I decided to take a chance and research some different cardgames that were good for two people. I didn’t want anything with too many bits or that seemed too far beyond a standard card game. Another factor for this was the aesthetics. It needed to look interesting and compelling. After much deliberation and checking blogs and BoardGameGeek, I settled on buying Carnival and Onirim. They both went down really well. They are simple, fun, and quick games that have lovely artwork and we had a lot of fun playing them. Soon, I was then asked a surprising question: ‘Can’t we play something a little longer with a bit more strategy?’
I knew that artwork was an issue and that games needed to have a good aesthetic if I was going to get them to the table. I also knew that we could try competitive games too. I looked into it and made a few choices. I brought games like Fzzzt, Stakbots, Jaipur, Kahuna, Forbidden Island, and Fleet – to name but a few. We have been playing these (some light and some a little heavier) and her interest in other games has grown. Over the space of just a couple of months, we are now playing games like Terra Mystica, Sentinels of the Multiverse, Arkham Horror and Claustrophobia. I have had similar experiences with friends and family.
Before continuing, I will say that it is entirely possible for someone to just not be interested in playing boardgames – it just might not be their thing.
I really think, though, that the key to this is ownership. I have tried to force certain games on people and they have not been interested. Some have tried games and enjoyed them, but other games they haven’t liked. People tend to get different things from games and have different ways of judging them; listen, have patience and find out what they enjoy.

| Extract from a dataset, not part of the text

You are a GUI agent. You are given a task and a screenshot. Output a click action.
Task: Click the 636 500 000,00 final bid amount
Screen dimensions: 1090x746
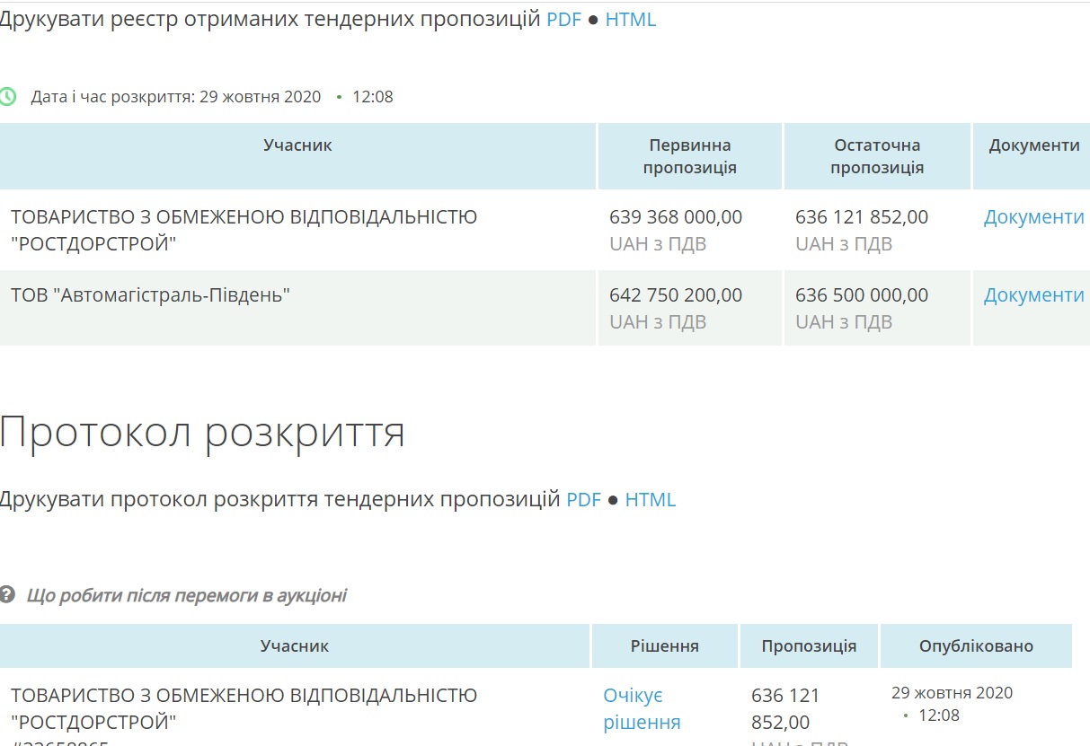(862, 295)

If you are a bit of a game fanatic, like myself, and enjoy it for the social aspect as well, then you shouldn’t be too worried about forcing people to play specific games. Play different games with different people. Your gaming groups probably have different likes and dislikes. Play heavier games with those groups that like them, party games with another group, and coop or light games with your family and partner.
Take your time and let people build interest slowly. Eagerly rushing or hassling them too much about it is really counterproductive. Believe me, I did this at the beginning and it cost me a few weeks and nearly turned people away from gaming – in fact it nearly put them off it altogether. Take your time and introduce it slowly and when appropriate, and make sure it is not the only thing you are suggesting to do either. Spend time with them doing other things too.
This is by no means a definite ‘it will work’ strategy. Each person is different and will be interested in different elements in their games and game playing. Acknowledging this is really important. Take your time, research to find the right games, and don’t push it. Hopefully, you will then have some fun game nights.
A quick list of games I have found useful for getting people into boardgames: Carnival, Carcassonne, Cartagena, Forbidden Island, Fzzzt!, Jaipur, Love Letter, Onirim, Skyline, Stakbots, Takenoko, The aMAZEing Labyrinth, Ticket To Ride.